BD Business Expansion

Vodafone sells stake in its $16 billion Vantage Towers AG to KKR, GIP

Vodafone Group Plc has agreed to sell a stake in its towers unit to KKR & Co. and Global Infrastructure Partners in a deal valuing the business at €16.2 billion ($16.3 billion).

The British telecommunications group announced the €32-a-share deal for Frankfurt-listed Vantage Towers AG in a statement Wednesday that confirmed an earlier Bloomberg News report. The price represents a 12% premium to Vantage’s closing price on Monday, the day before the report.

Under the deal’s terms, Vodafone will move its 81.7% holding in Vantage into a joint venture with KKR and GIP. The JV will then make a takeover offer for outstanding shares in Vantage in what could be the biggest take private of a German company on record, data compiled by Bloomberg show. RRJ Capital, the second-largest minority investor in Vantage, will support the offer.

The KKR and GIP consortium will eventually own as much as 50% of the JV.

Shares in Vantage rose as much as 11% on Wednesday. The stock was up 9.9% at 11:40 a.m. in Frankfurt, giving the company a market value of €16.3 billion. Vodafone’s stock was down 1.9% in London.

Saudi Arabia’s Public Investment Fund is helping to fund the deal, according to people familiar with the matter, who asked not to be identified discussing confidential information.
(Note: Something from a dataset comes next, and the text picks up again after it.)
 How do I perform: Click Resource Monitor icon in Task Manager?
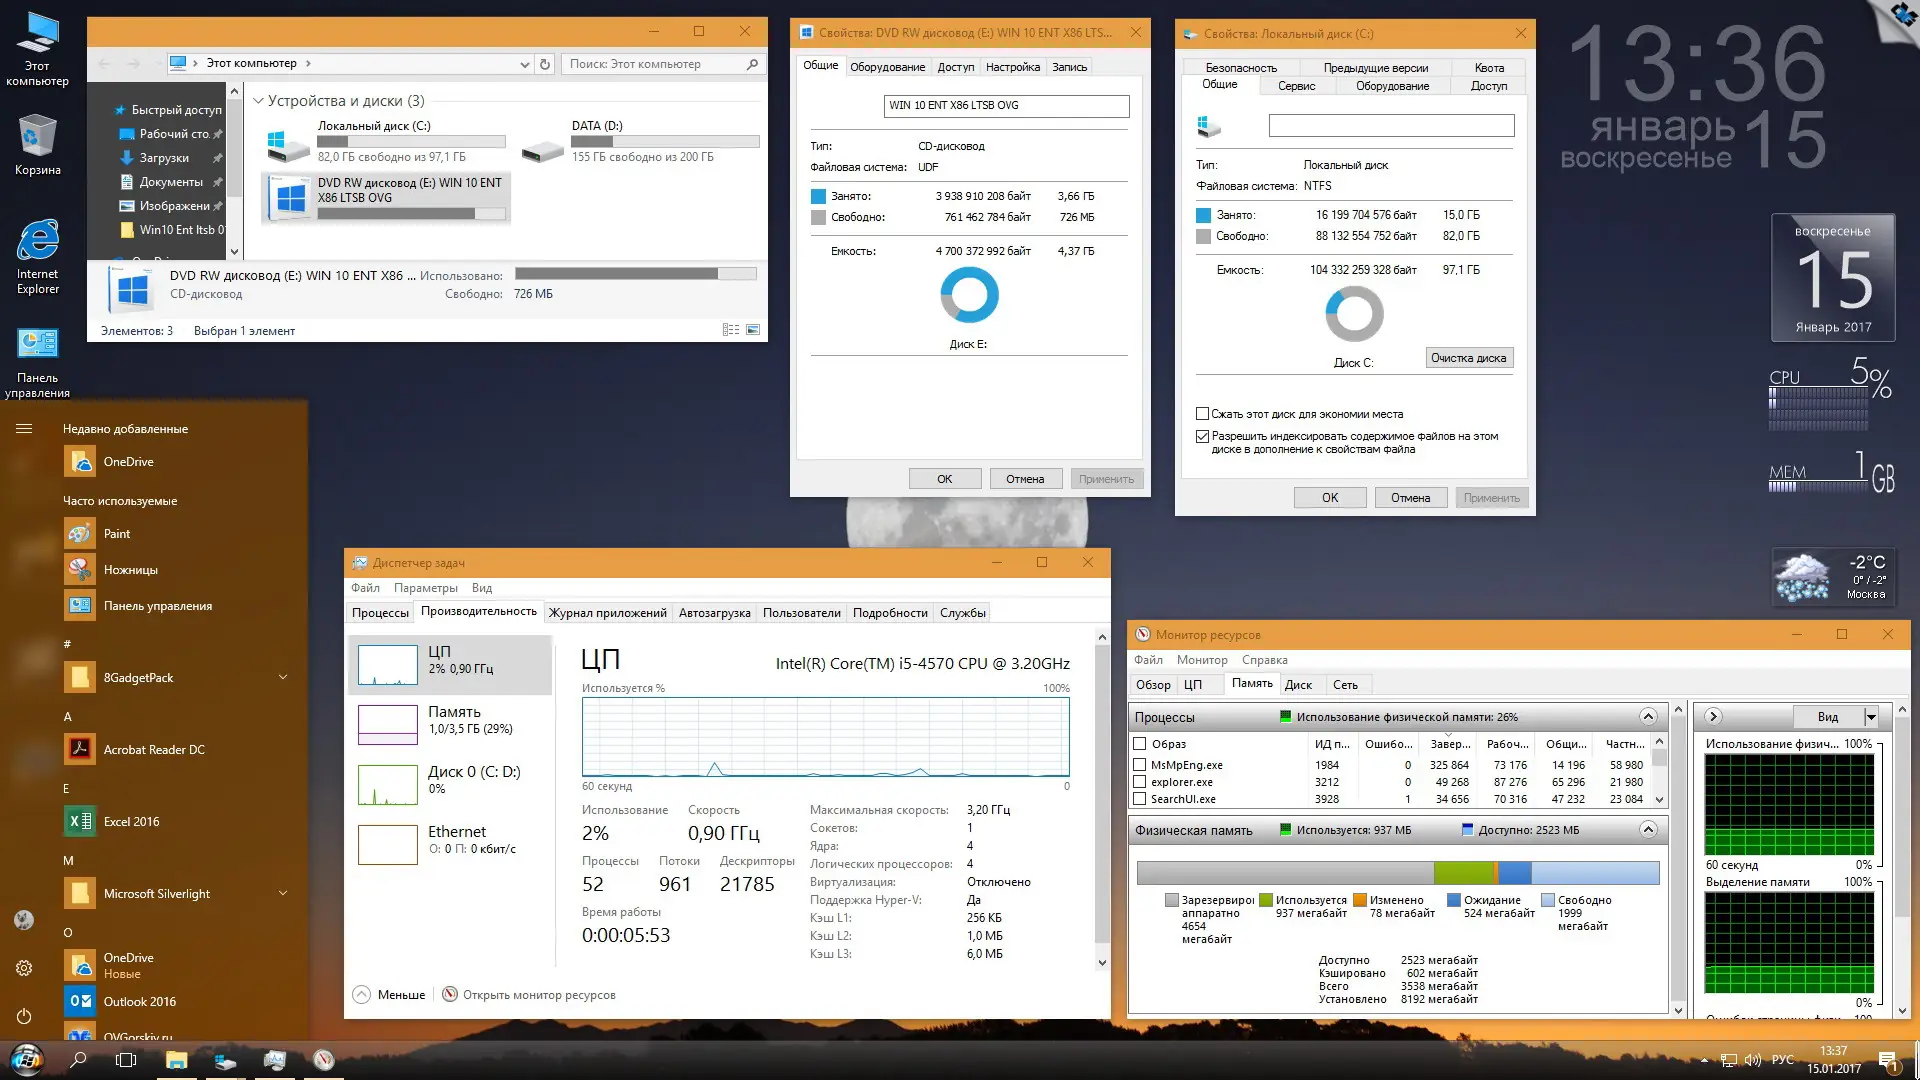click(450, 994)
A representative for PIF declined to comment.

“This transaction successfully delivers on Vodafone’s stated aims of retaining co-control over a strategically important asset, deconsolidating Vantage Towers from our balance sheet to ensure we can optimise its capital structure and generate substantial upfront cash proceeds,” Vodafone’s Chief Executive Officer Nick Read said in the statement.

Tower Tussles

KKR and GIP had been competing with a host of other financial and strategic bidders for Vantage, including a consortium of Spanish telecommunications group Cellnex Telecom SA and Singapore’s sovereign wealth fund GIC Pte.

Network towers are helping dealmakers defy a near-30% slowdown in global mergers and acquisitions activity this year. Telecom operators are shifting the assets to help raise funds for fiber-optic rollouts and wireless upgrades, and are finding willing buyers in the form of investment firms seeking predictable returns in volatile markets.

Bloomberg News reported this week that PIF is among suitors weighing a final bid for network towers being sold by Qatari telecom firm Ooredoo QPSC that could be valued at as much as $5 billion. And in Europe, private equity firm EQT AB is seen as the frontrunner to acquire a stake in French tower owner TDF.

Earlier this year, KKR and GIP missed out an investment in Deutsche Telekom AG’s tower business, with a stake eventually being sold to Brookfield Asset Management Inc. and DigitalBridge Group Inc.

UBS Group AG and Robey Warshaw LLP advised Vodafone on the deal.